* **What you will do**
After finding the line with "This screenshot has width=685, height=720.", restate it and each remaining line of the material word for word, omitting every picture.

* **Entries shown**
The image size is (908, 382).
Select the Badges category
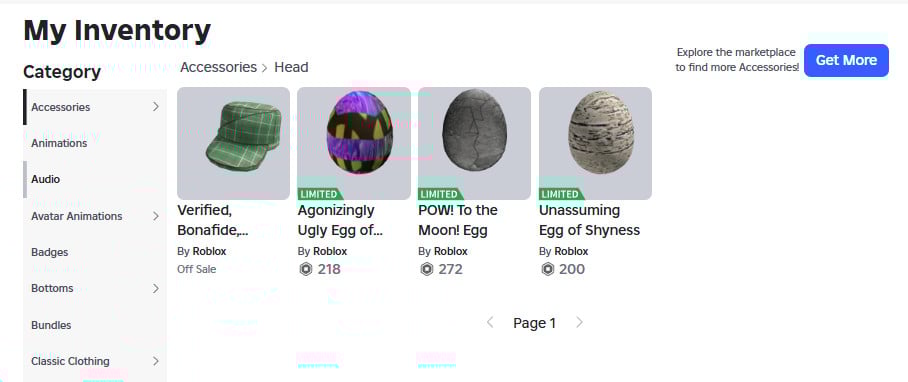coord(95,252)
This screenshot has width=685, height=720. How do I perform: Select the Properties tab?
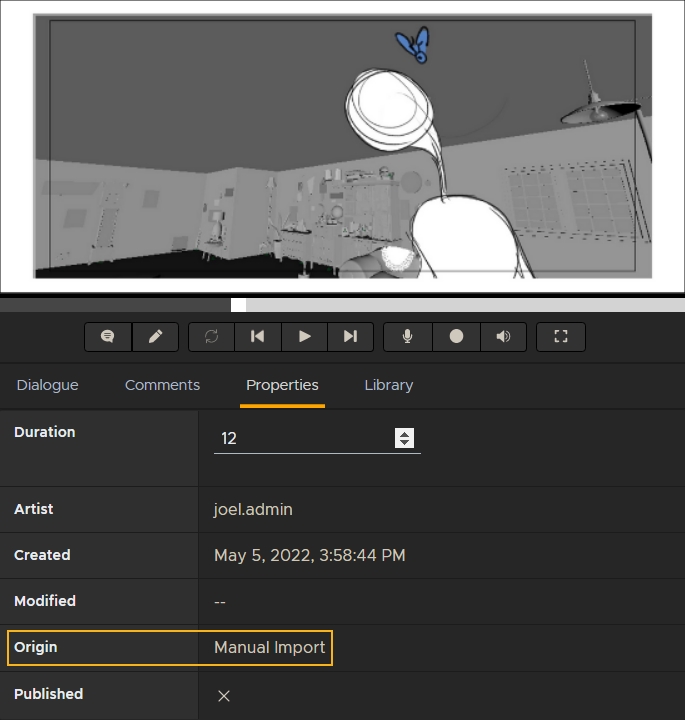(282, 385)
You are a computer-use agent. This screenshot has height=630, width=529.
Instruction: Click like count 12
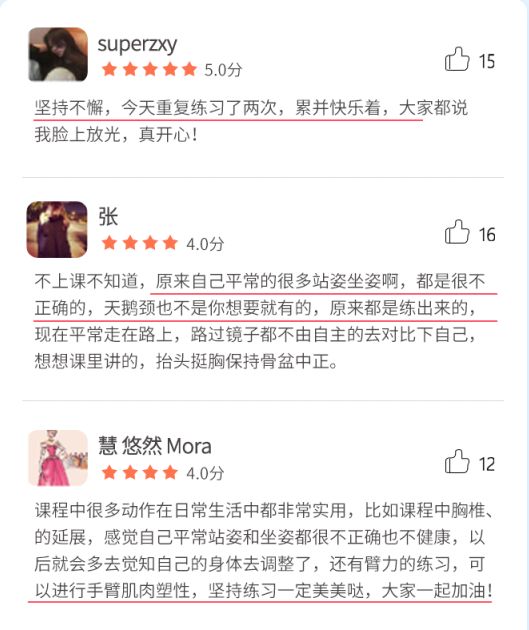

* **Response for this exercise**
This screenshot has width=685, height=720. How do I perform: Select the Properties tab?
(282, 385)
You are a computer-use agent. This screenshot has height=630, width=529.
Instruction: Click like count 12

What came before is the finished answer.